[Data records]
•••
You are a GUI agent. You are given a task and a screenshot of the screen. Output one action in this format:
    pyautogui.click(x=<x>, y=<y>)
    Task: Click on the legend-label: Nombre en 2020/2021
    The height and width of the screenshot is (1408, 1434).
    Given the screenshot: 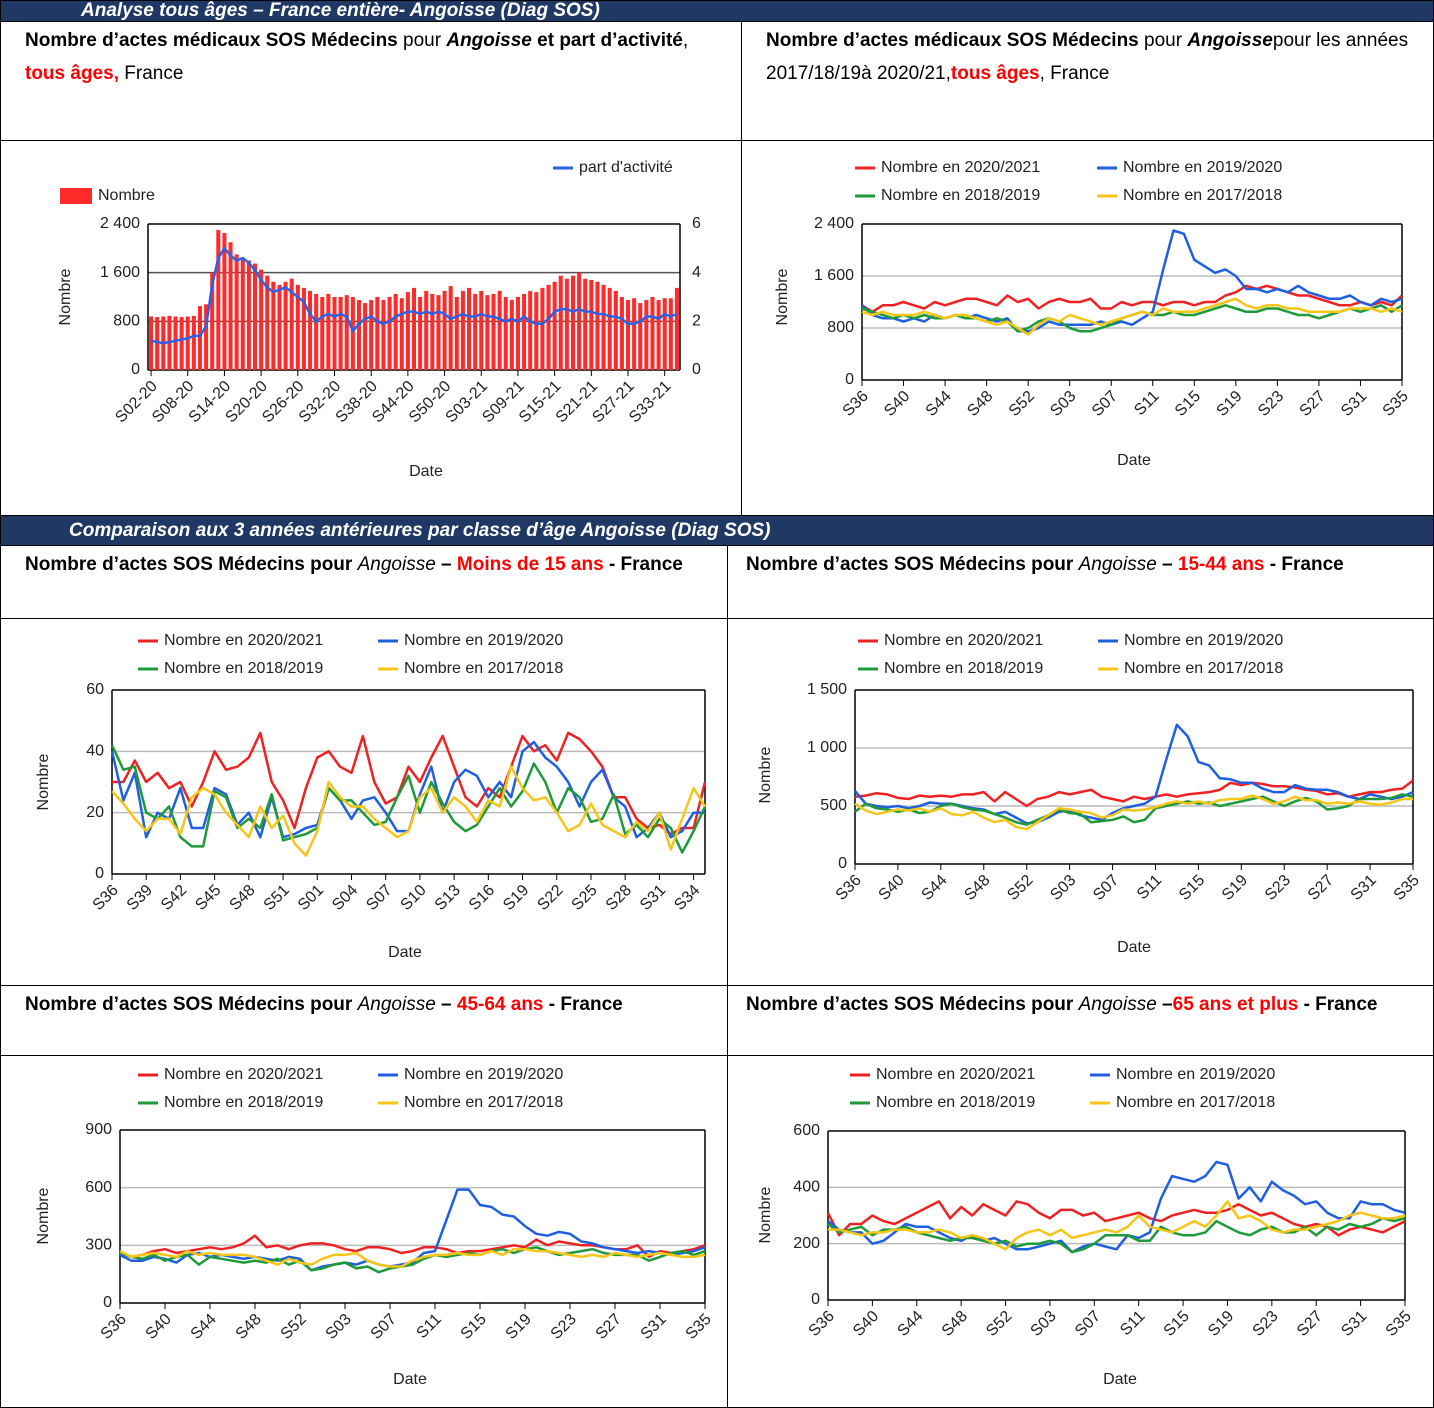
•••
**TASK TO COMPLETE:** Copy the items above word for word, leaving out the pictures.

**ANSWER BELOW:**
You are a GUI agent. You are given a task and a screenshot of the screen. Output one action in this format:
    pyautogui.click(x=<x>, y=<y>)
    Task: Click on the legend-label: Nombre en 2020/2021
    The height and width of the screenshot is (1408, 1434).
    Given the screenshot: 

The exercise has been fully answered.